L'argent promis aux universités ne peut pas être versé

Les universités tardent à s'entendre sur la façon de diviser l'argent promis en août dernier par le ministère de l'Éducation pour répondre à leurs grands besoins.

Le ministre Jean-Marc Fournier s'est permis hier une allusion à la lenteur des travaux du côté des argentiers des universités du Québec. Il était interpellé devant la Commission de l'éducation à propos de la distribution des 320 millions de dollars promis cet été aux collèges et aux universités. «Je vous annonce qu'avec les collèges, nous sommes excessivement bien avancés», a répondu le ministre au député péquiste Camil Bouchard. «C'est un petit peu plus long avec les universités. On souhaite néanmoins que ça puisse aller de la même façon et qu'on puisse avoir une proposition qui vienne de l'ensemble du milieu universitaire.»

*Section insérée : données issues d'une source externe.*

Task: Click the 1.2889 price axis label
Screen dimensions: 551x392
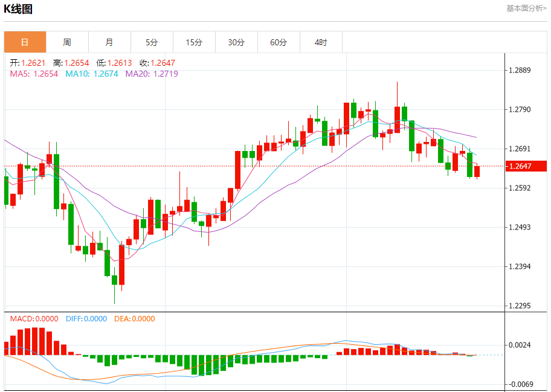Action: pos(520,70)
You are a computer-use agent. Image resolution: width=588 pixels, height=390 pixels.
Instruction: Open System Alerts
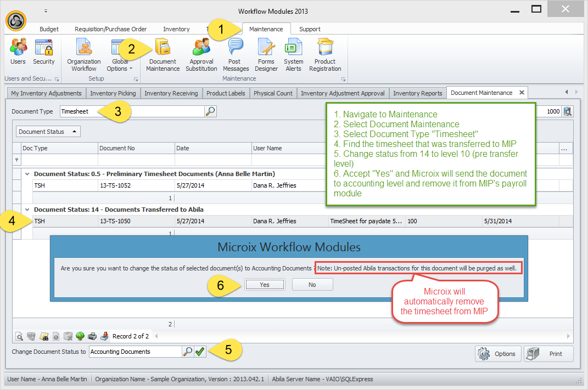294,55
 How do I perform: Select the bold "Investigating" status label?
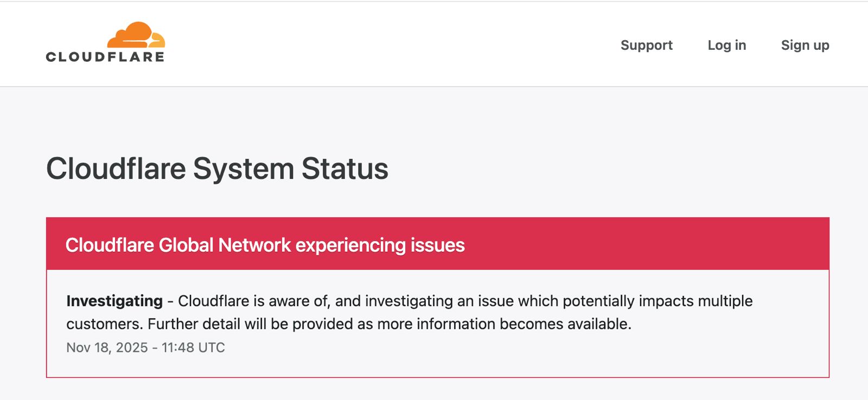[114, 301]
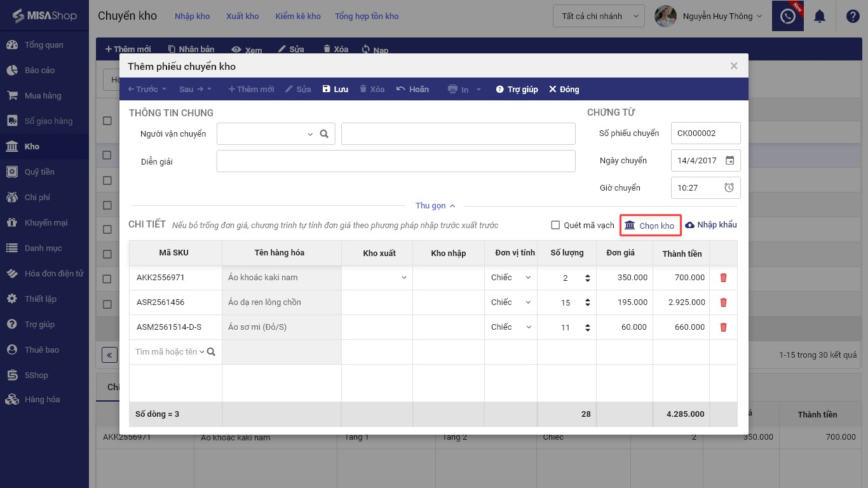Enable the Quét mã vạch checkbox
Viewport: 868px width, 488px height.
tap(555, 226)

Selon nos informations, le partage des 240 millions promis aux universités d'ici 2009 divise les recteurs. Invitées par le ministère de l'Éducation à mettre en application une nouvelle politique de financement qui respecte le poids des disciplines dans les établissements, certaines craignent d'y perdre au change.

«Je sais que quand on est dans un état de déficit ou de pauvreté, lorsqu'il y a un os qui tombe sur la table, tout le monde veut sa part de la ration et, quelque part, c'est inévitable qu'il puisse y avoir des tensions entre les universités à ce sujet-là», affirmait cette semaine Camil Bouchard devant la même Commission de l'éducation alors que l'Université du Québec en Abitibi-Témiscamingue y défilait.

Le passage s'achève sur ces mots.